== TASK BRIEF ==
Please copy every line of the data in which the string "agent" appears.

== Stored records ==
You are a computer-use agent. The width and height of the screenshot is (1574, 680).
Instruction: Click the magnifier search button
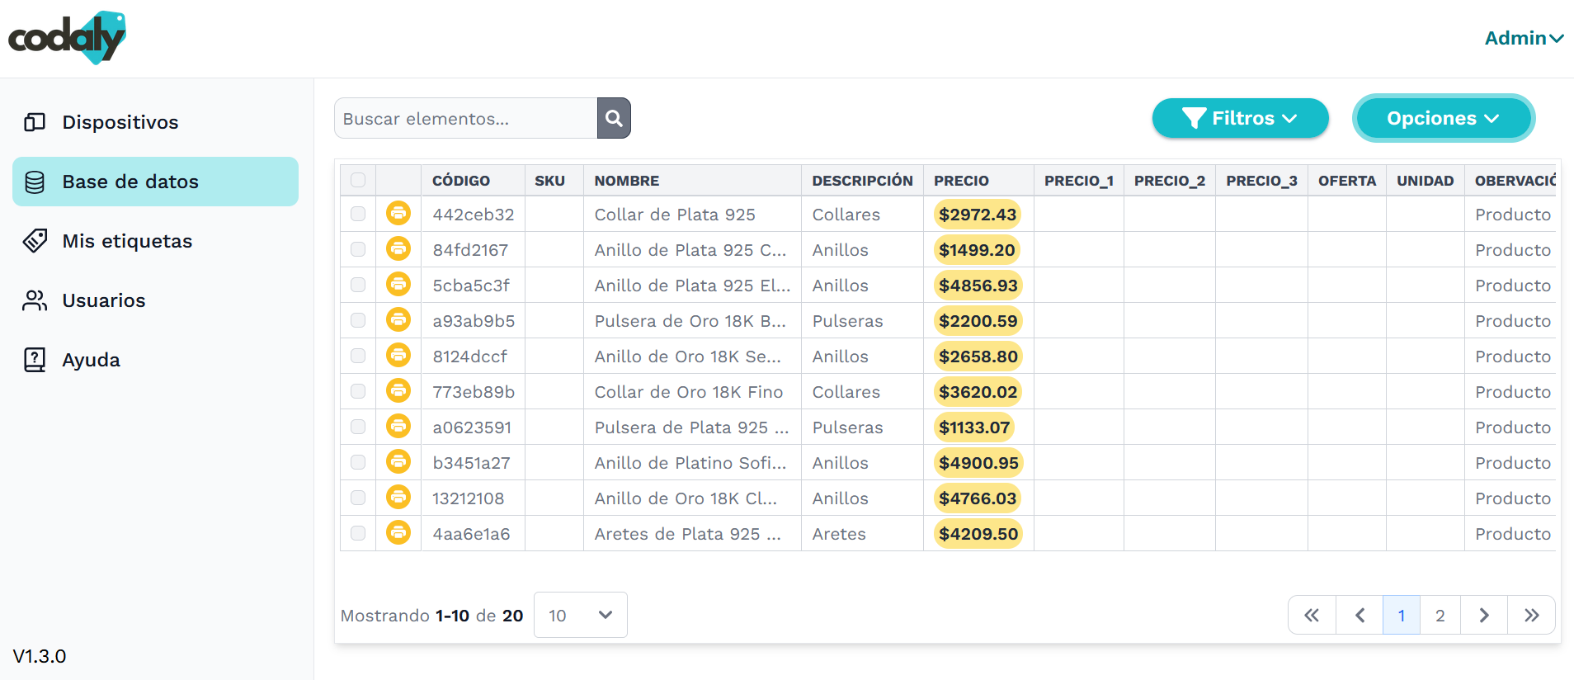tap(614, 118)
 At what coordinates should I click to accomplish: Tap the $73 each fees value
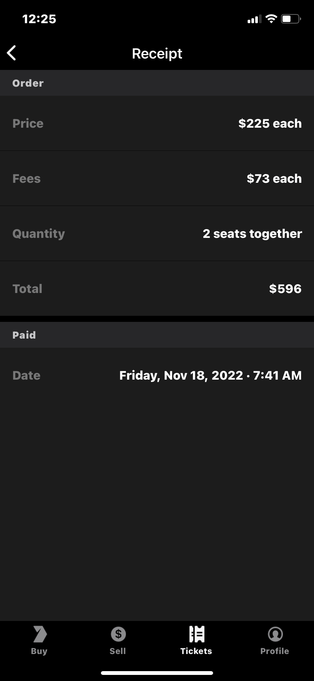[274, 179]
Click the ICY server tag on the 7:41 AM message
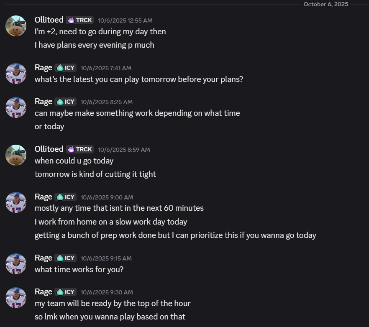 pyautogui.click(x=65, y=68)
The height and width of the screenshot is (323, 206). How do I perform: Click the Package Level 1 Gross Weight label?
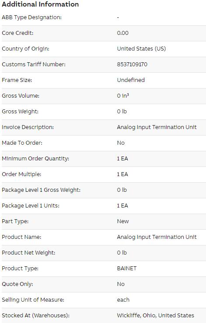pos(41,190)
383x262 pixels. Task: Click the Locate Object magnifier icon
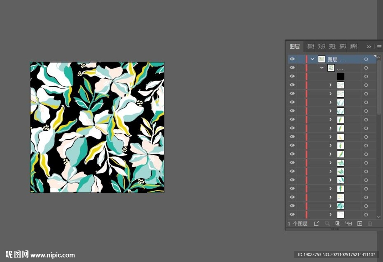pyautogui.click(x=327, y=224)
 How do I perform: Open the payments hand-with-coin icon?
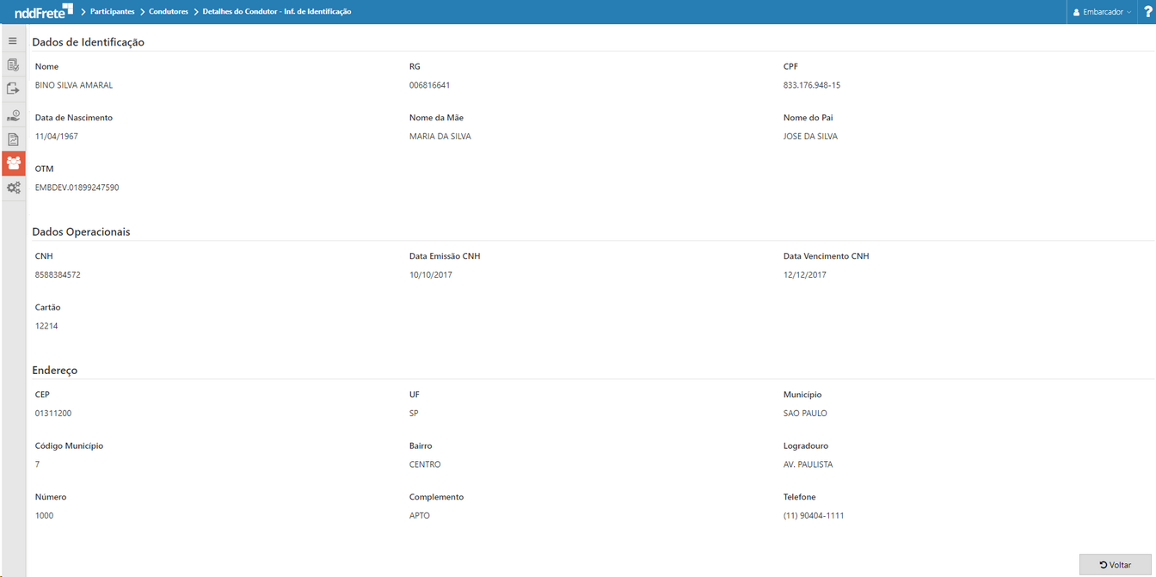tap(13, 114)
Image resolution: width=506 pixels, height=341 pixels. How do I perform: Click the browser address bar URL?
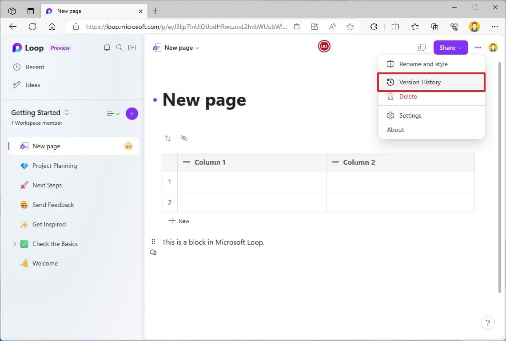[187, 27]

--

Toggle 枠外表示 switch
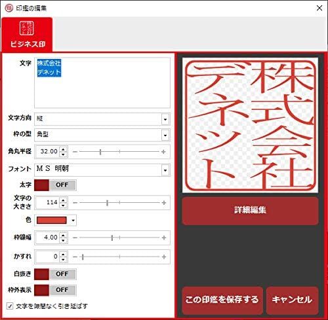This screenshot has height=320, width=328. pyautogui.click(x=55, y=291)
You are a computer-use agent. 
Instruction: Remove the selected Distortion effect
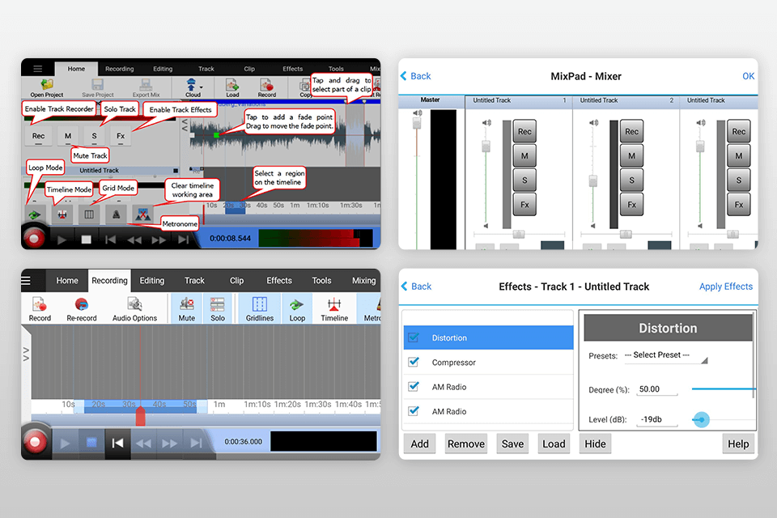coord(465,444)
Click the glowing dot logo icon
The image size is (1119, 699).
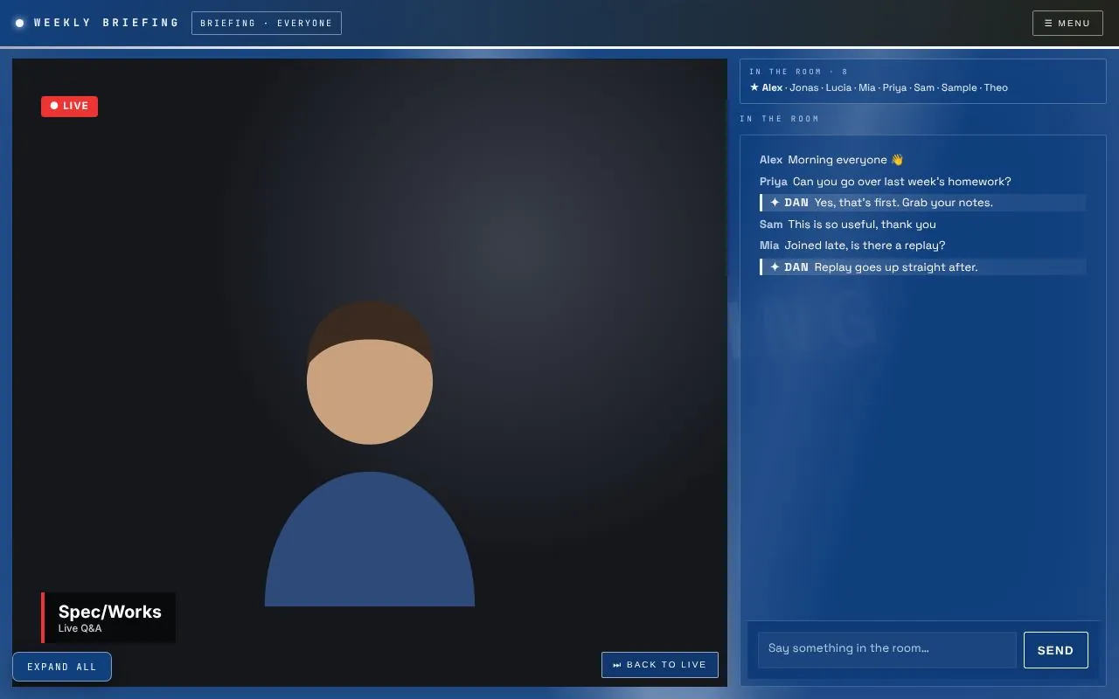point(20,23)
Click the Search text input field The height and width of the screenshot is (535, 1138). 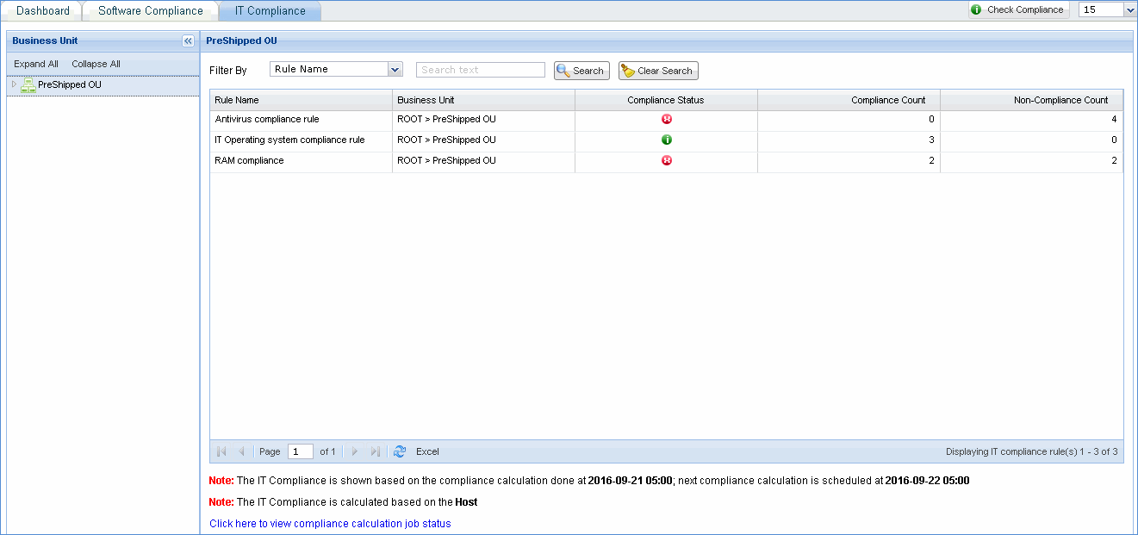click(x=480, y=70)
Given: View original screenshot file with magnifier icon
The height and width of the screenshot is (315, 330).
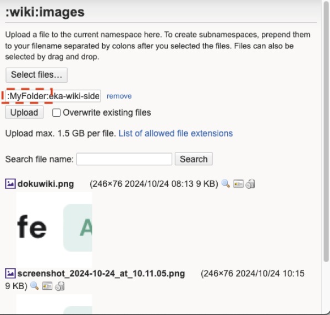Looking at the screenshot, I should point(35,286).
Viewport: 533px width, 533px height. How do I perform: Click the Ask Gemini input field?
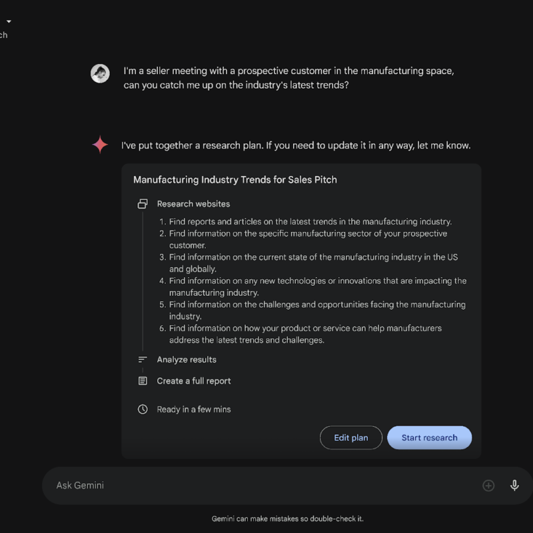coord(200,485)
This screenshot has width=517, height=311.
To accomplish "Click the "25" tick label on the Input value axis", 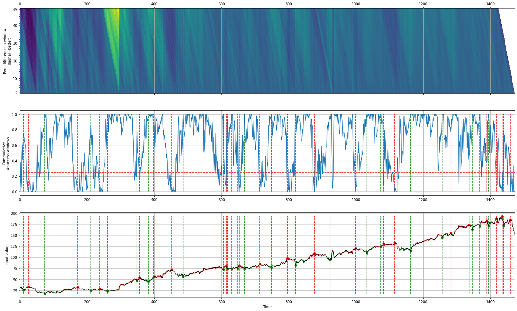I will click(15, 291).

== SOLUTION ==
You are a computer-use agent. The width and height of the screenshot is (1574, 680).
You are a computer-use agent. 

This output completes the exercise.